> **Supplied passage**:
In general, the tetrafluoroborate RTILs were obtained in modest yields, while the triflimides were obtained in good yields (Table 2). The low yield of the tetrafluoroborate reactions is probably due to the product being at least partially soluble in water (see experimental for full details). As a result, washing them to remove excess fluoroboric acid certainly resulted in at least some loss of material. It is probable that better yields can be obtained via other metathesis techniques [17,18].
In terms of the physical properties, viscosities and melting points were measured for each compound and are reported in Table 3 [19]. Of the trisubstituted butyl-methyl imidazolium halides, the butyl substituted compound was the only one that was a liquid at room temperature, the others were all solids with melting points around 50 °C. These salts became liquid when the halogen group was replaced with a tetrafluoroborate group. All BF4 compounds were liquids at room temperature with viscosities ranging from 400-1,170 cP. For BBMIM, a triflimide salt was synthesized and its viscosity compared to the other BBMIM compounds (Table 3, entries 2, 3, and 4). As expected, its viscosity (224 cP) was less than both the tetrafluoroborate (400 cP) and bromide (1,760 cP) analogs [20]. For the sake of comparison, 2-butyl-1-ethyl-3-methyl imidazolium iodide (EBMIM I), tetrafluoroborate, and triflimide RTILs were synthesized and the properties measured. It was found that the EBMIM I was a solid with a melting point of 47-55° C. The tetrafluoroborate analog was less viscous (220 cP) than the iodide and the triflimide was even less viscous (48.3 cP). This trend is consistent with the trend observed for the BBMIM RTILs. The regioisomer 1-butyl-2-ethyl-3-methyl imidazolium bromide (BEMIM Br) was synthesized to allow for the comparison of properties with EBMIM I. Like EBMIM I, BEMIM Br was a solid with a similar melting point (46-52° C). It may be beneficial to perform metathesis reaction on BEMIM Br to form its tetrafluoroborate and triflimide salts, and to compare their physical properties to their corresponding EBMIM analogs.

Experimental

General

NMR spectra were collected as solutions in deuterochloroform on either a JEOL 500 or 300 spectrometer. IR spectra were collected on a Varian 800 FTIR as thin films or, for solid samples, neat using an ATR attachment. All solvents and reagents were used as received and all reactions were run in oven-dried glassware under an atmosphere of argon. TLCs were performed on Merck aluminum-backed plates coated with silica and visualized using a UV lamp. Viscosities were measured on a Brookfield DV-E viscometer using materials that had been dried overnight under vacuum at 100 °C. Melting points were measured on a Fisher-Johns hot stage and are uncorrected.

> **Task requirements**:
[1] In the passage on imidazolium ionic liquids, what viscosity was measured for the BBMIM triflimide salt?
[2] Carry the passage on imidazolium ionic liquids forward, picking up right after its final sentence.

> **Source material**:
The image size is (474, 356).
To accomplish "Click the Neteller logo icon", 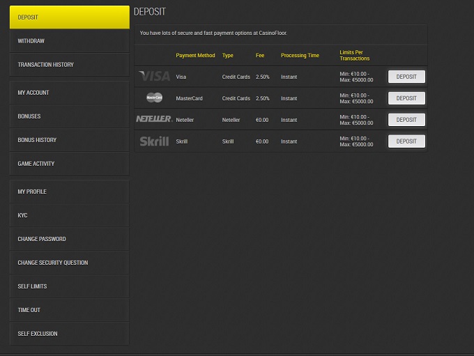I will click(x=154, y=119).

> **Per-task outputs**:
[1] 224 cP.

[2]
General procedure for the alkylation of 1-butyl-3-methylimidazolium bromide (BMIM Br) with alkyl chlorides

To a stirred solution of BMIM Br (10 g, 45.6 mmol) in acetonitrile (175 mL) was added NaH (60% in mineral oil) (2.18 g, 54.8 mmol). After allowing the mixture to stir for 4 hours, chlorobutane (16.93 g, 182.9 mmol) was added and the reaction was stirred overnight. The solution was filtered to remove any precipitated NaCl and the resulting solution was then evaporated to dryness to afford a red/orange oil. The resulting oil was washed with ether (3 x 75 mL) to remove any excess alkyl halide and the residual volatiles were then removed under vacuum.

Synthesis of 1-butyl-2-ethyl-3-methylimidazolium bromide (BEMIM Br)

To a stirred solution of BMIM Br (1.00 g, 4.56 mmol) in acetonitrile (25 mL) was added NaH (60% in mineral oil) (0.22 g, 5.48 mmol). After allowing the mixture to stir for 4 hours, ethyl bromide (2.00 g, 18.3 mmol) was added and the reaction stirred overnight. The solution was filtered to remove any precipitated NaBr and the resulting solution was then evaporated to dryness to afford a red/orange oil. The resulting oil was washed with ether (3 x 20 mL) to remove any excess alkyl halide and the residual volatiles were then removed under vacuum.

Synthesis of 2-butyl-1-ethyl-3-methylimidazolium iodide (EBMIM I)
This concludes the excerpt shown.